Course d'obstacles pour Laurence Parisot

Laurence Parisot pourrait donc se présenter pour un troisième mandat de cinq ans le 1er juillet prochain. Nous n'en sommes pas encore là ! Il faut, d'abord, que le Conseil exécutif entérine donc cette réforme. Puis, ensuite, en cas de vote positif de ce Conseil, que l'Assemblée générale du Medef (560 votants) adopte à son tour cette réforme à la majorité des deux tiers. D'ores et déjà, une assemblée générale extraordinaire est convoquée sur ce point le 16 avril. Etant entendu que cette réunion de « l'AG » ne se tiendra que si le Conseil exécutif donne son feu vert.
Or, le moins que l'on puisse dire est que l'initiative de Laurence Parisot n'a pas enchanté tout le monde. A commencer par les candidats déclarés ou potentiels à sa succession, tels les chefs d'entreprise Geoffroy Roux de Bézieux, Pierre Gattaz ou Thibault Lanxade, l'ancien médiateur des relations interindustrielles également chef d'entreprise, Jean-Claude Volot ou encore les présidents de fédération patronales Patrick Bernasconi (Travaux publics, la FNTP) et Frédéric Saint-Geours (Métallurgie, l'UIMM). Mais il n'y pas qu'eux. Plusieurs Medef territoriaux ont manifesté leur opposition (Rhône Alpes, Languedoc, PACA), estimant inconvenant de changer les règles du jeu au dernier moment.

 

Embrouilles sur la procédure de vote et le libellé des questions

L'ambiance est devenue tellement délétère au Medef qu'il y a même eu débat sur le fait de savoir comment devaient voter les 45 membres du Conseil exécutif : à bulletin secret ou à main levée ? La présidente en titre optant pour la deuxième solution, alors qu'une majorité du CE préférant le bulletin secret. Le débat a été tranché, vendredi 22 mars, par le comité statutaire qui a fait savoir que le vote aurait bien lieu à bulletin secret. En revanche, plusieurs membres du CE ne sont pas satisfaits de la façon dont sont rédigées les propositions qui vont être soumises à leur vote. De fait, il ne s'agira pas d'une simple question du style « êtes-vous pour la réforme des statuts sur tel ou tel point ?».
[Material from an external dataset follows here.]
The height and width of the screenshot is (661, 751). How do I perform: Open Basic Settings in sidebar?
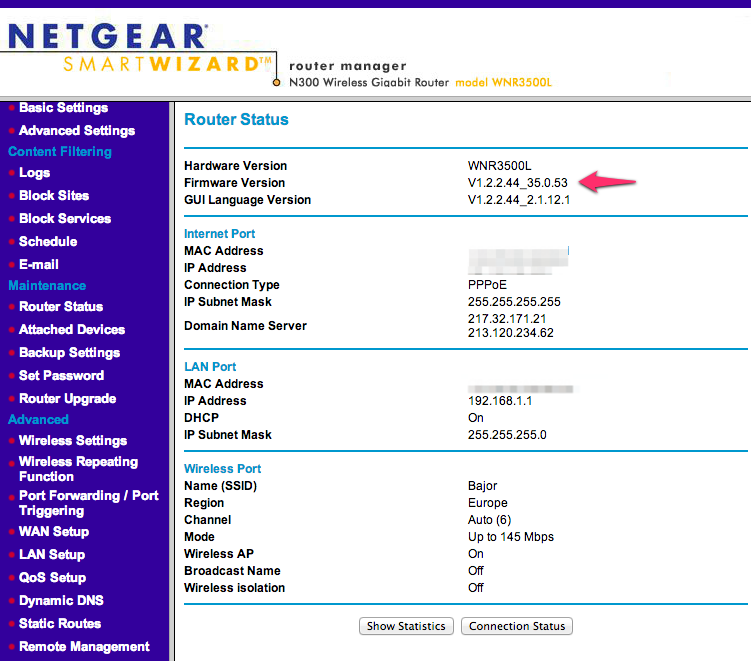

Astucieusement, la direction du Medef a opté pour une formule plus alambiquée jouant sur la fibre démocratique, du genre « êtes vous d'accord pour soumettre à l'Assemblée générale la réforme des statuts sur tel ou tel point ? ». « Je reconnais que c'est finement joué, explique à La Tribune un membre du Conseil exécutif. "Ainsi, Laurence Parisot la joue présidente soucieuse de respecter la base et pourra éventuellement dire que le méchant CE, lui, n'a pas voulu que l'AG se prononce »... Ambiance !
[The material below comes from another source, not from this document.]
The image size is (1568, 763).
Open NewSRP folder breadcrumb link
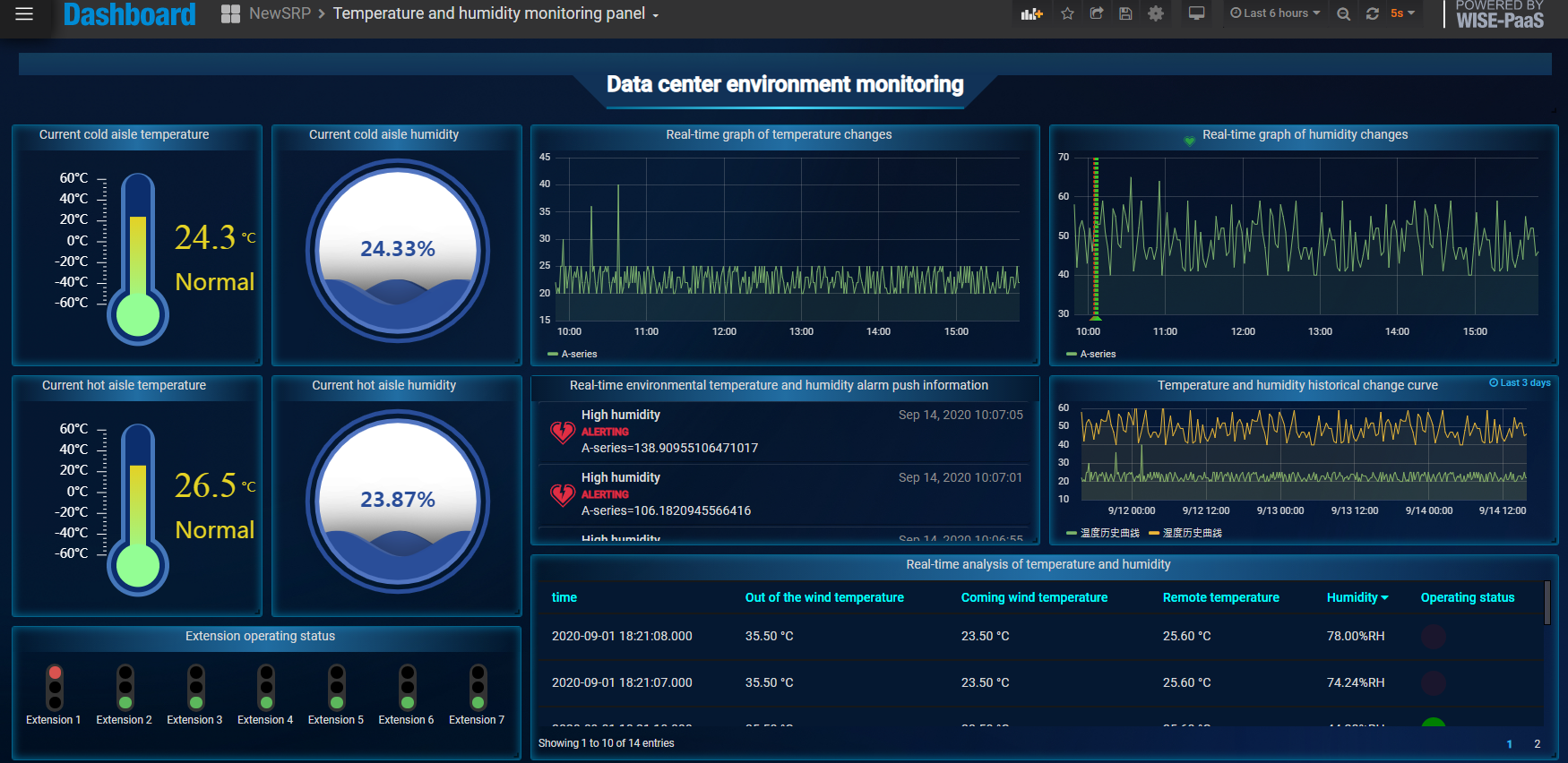coord(280,14)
Le "non" à la réforme l'emporterait de peu

Alors, Laurence Parisot a-t-elle ses chances ? Plusieurs pointages - qui n'ont certes aucune valeur scientifique -, émanant de membre du CE interrogés par La Tribune, donnent, à ce stade, un léger avantage au « non » (entre 23 et 26 voix) à la modification des statuts. De fait, les représentants de l'UIMM (ils sont 4 au CE) devraient voter « non » pour être fidèles à la consigne de leur fédération - Mais Anne Lauvergeon, considérée comme UIMM mais nommée par Laurence Parisot au CE au titre des « personnalités qualifiées » suivra-t-elle cette consigne ? Il en va de même des représentants du bâtiment, des travaux publics, des assurances, des télécommunications, etc.
En revanche, Laurence Parisot sait pouvoir compter sur les fédérations Syntec (conseil informatique) et des industries du pétrole et sur la majorité des personnalités qualifiées (cinq sur dix) ... choisies par elle, dont Michel Pébereau. Même si le médiatique chef d'entreprise Charles Beigbeder (qui avait soutenu Laurence Parisot en 2005) a déjà annoncé qu'il ne voterait pas les statuts et soutiendrait la candidature de Geoffroy Roux de Bézieux. « De plus, elle met une pression terrible, sur les 12 Medef territoriaux membres du CE », indique à La Tribune un cacique patronal.
Alors, « quitte ou double ?» pour Laurence Parisot. Réponse jeudi 28 mars en fin de matinée.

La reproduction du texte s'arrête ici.